→ **ASSIGNED TASK**: Among the entries below, find the line with "Task: Enable select-all checkbox at top left", then quote it and each following line up to and including the line with "Image resolution: width=1456", and nothing else.

→ **RECORDS SHOWN**:
****************

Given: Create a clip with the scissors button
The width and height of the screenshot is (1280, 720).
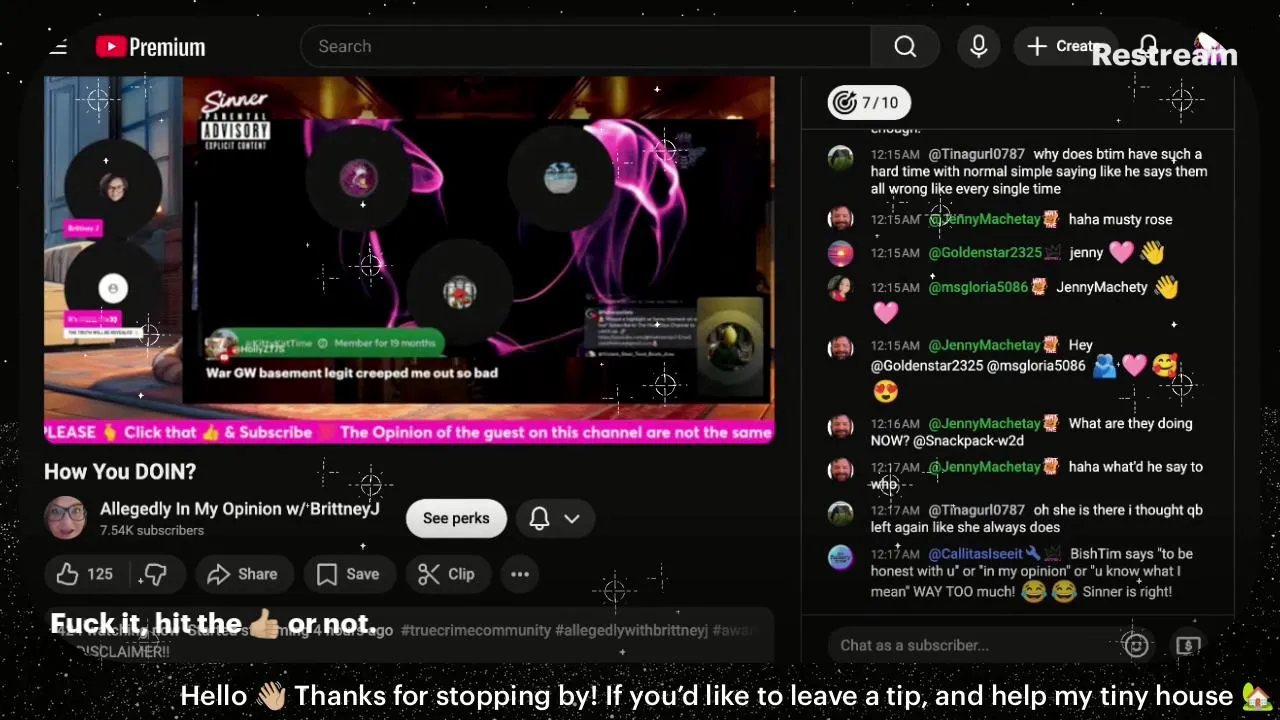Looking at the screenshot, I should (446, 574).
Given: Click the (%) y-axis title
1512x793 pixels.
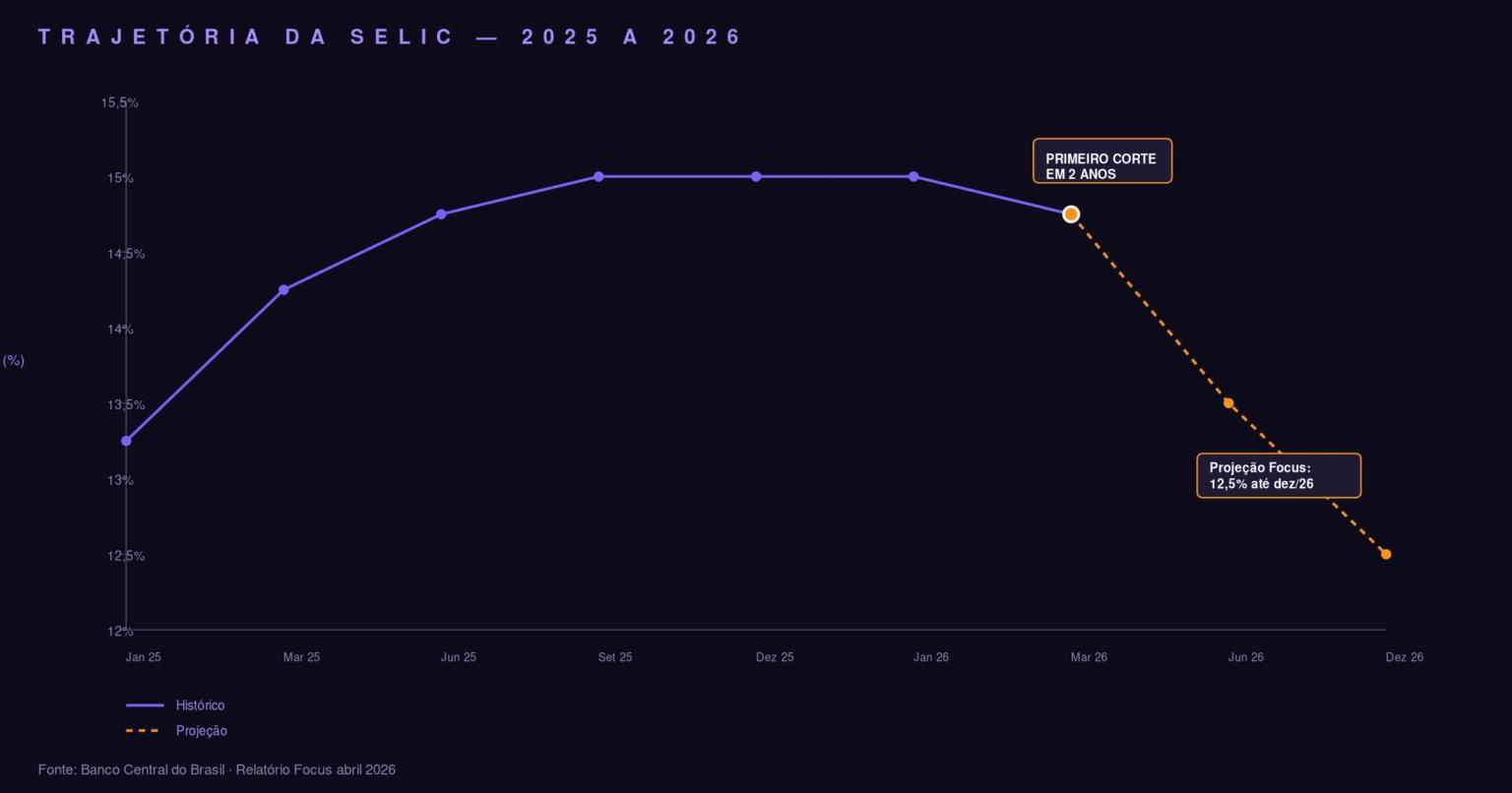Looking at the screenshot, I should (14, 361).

****************

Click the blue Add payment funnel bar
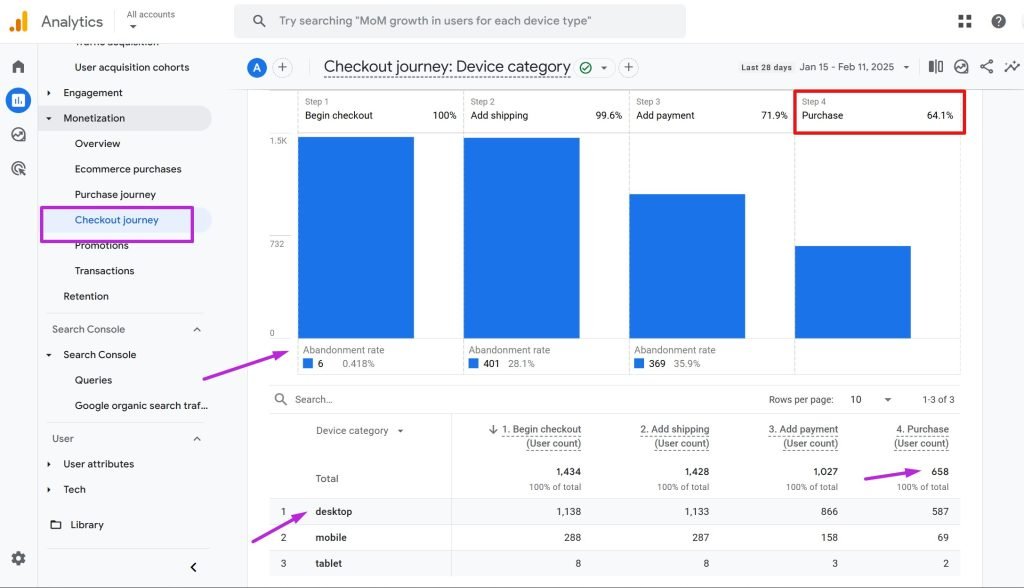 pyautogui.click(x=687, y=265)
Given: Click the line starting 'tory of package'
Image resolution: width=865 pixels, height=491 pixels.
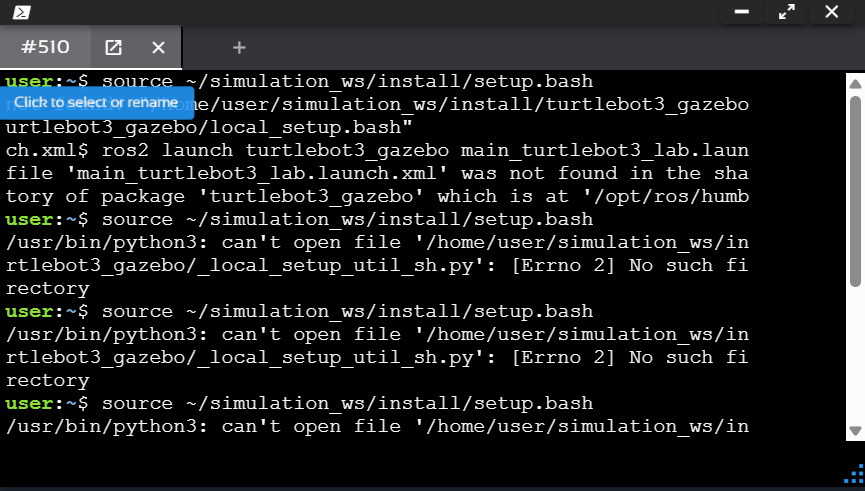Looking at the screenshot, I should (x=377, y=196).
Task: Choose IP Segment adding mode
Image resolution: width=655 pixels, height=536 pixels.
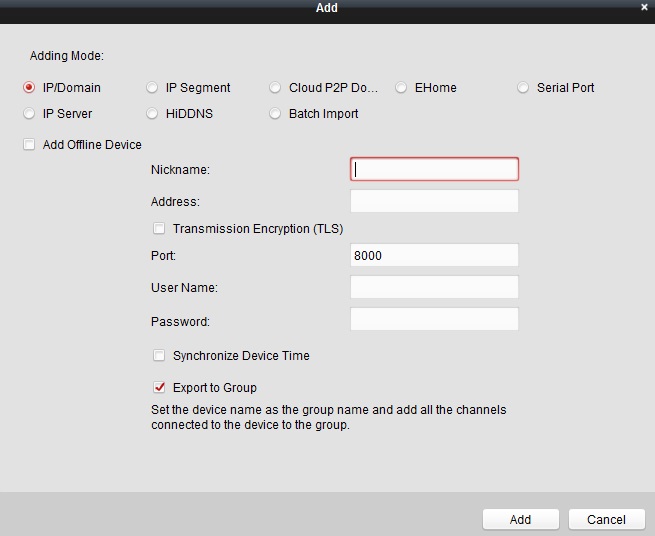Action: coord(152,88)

****************

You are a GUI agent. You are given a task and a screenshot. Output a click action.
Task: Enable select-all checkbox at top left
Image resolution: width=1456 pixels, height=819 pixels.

****************

→ **WORKED SOLUTION**:
Task: Enable select-all checkbox at top left
Image resolution: width=1456 pixels, height=819 pixels.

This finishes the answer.